What Turner didn’t know at the time was that this simple notification to the USPS would enmesh him in a scheme dreamed up by a right-wing activist group called True the Vote that ended up challenging the voter registrations of 364,000 Georgians.
Best known for its work on the widely debunked film 2,000 Mules, True the Vote had developed an algorithm that matched names in voter rolls with data kept by the USPS about individuals who changed addresses. The group’s goal was to aggressively cull voter rolls, under the suspicion that inaccurate registrations lead to voter fraud, which is extremely rare in the US.
Along with Turner’s, True the Vote sent the names of approximately 4,000 supposedly ineligible voters to the leader of the Republican Party in Muscogee County, Alton Russell, a toilet paper salesman, who in turn submitted them to the county Board of Elections to challenge their voter registrations. But the scheme didn’t work: Most of the counties in Georgia rejected True the Vote’s challenges, and Turner successfully sued the Muscogee County Board of Elections to ensure his ballot would be counted in the 2021 runoff election.
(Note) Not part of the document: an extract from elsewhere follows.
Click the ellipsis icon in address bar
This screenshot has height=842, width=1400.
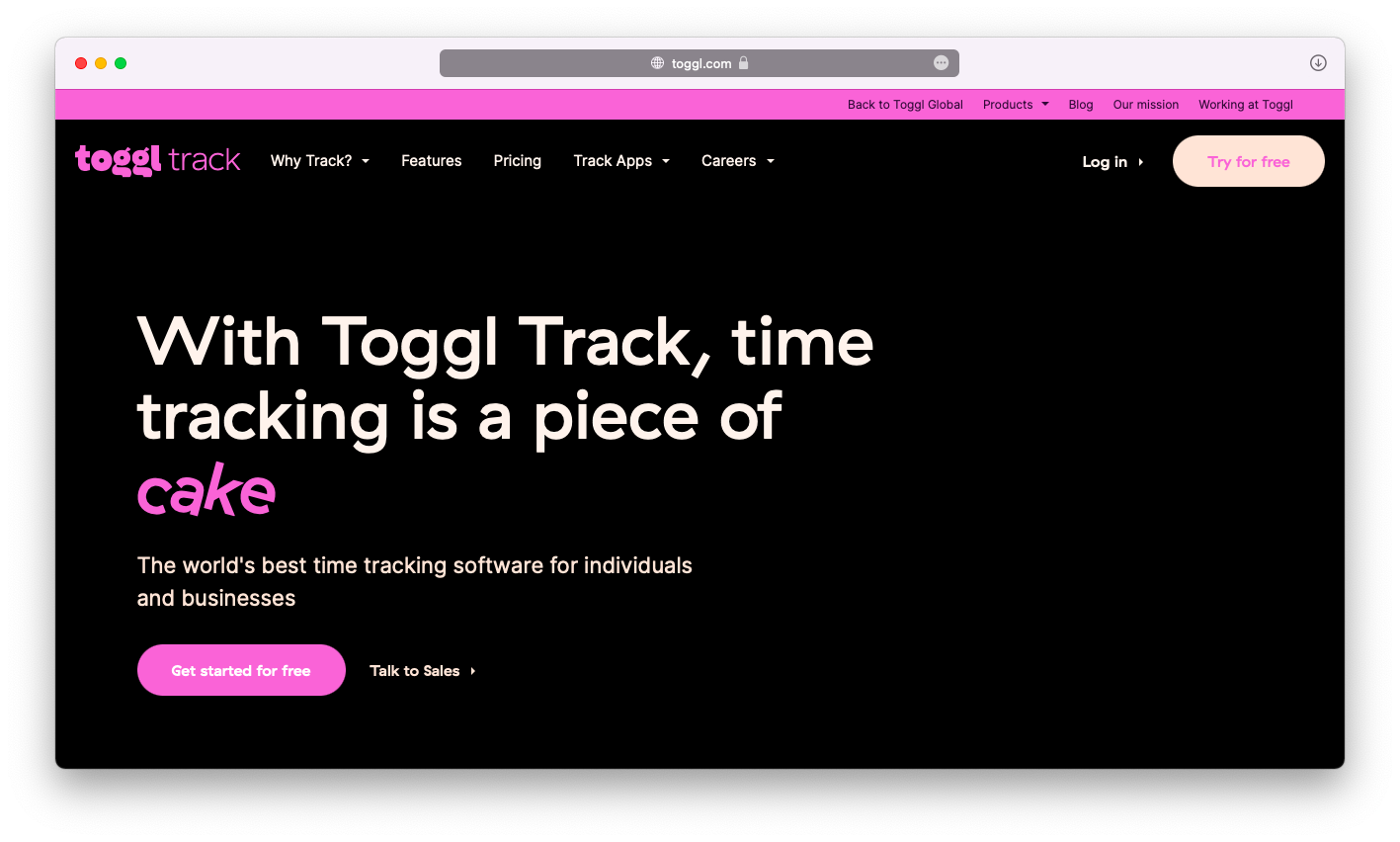pos(941,62)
Undeterred, True the Vote has quietly rolled out a web app called IV3 to replicate this process around the country. The browser-based application has led to the challenges of hundreds of thousands of voter registrations, the group claims. Yet little is known about IV3. The app is not active in most states, and to get access, you need to provide True the Vote with a valid form of identification. But by analyzing the code IV3 uses for its frontend, WIRED has been able to piece together how the tool likely functions. Our review found that the app ultimately uses an ineffective and unreliable methodology to determine who should remain on the rolls. Experts say that the app weaponizes public data and is more likely to remove eligible voters from the rolls than it is to catch rampant fraud that doesn’t exist in this country.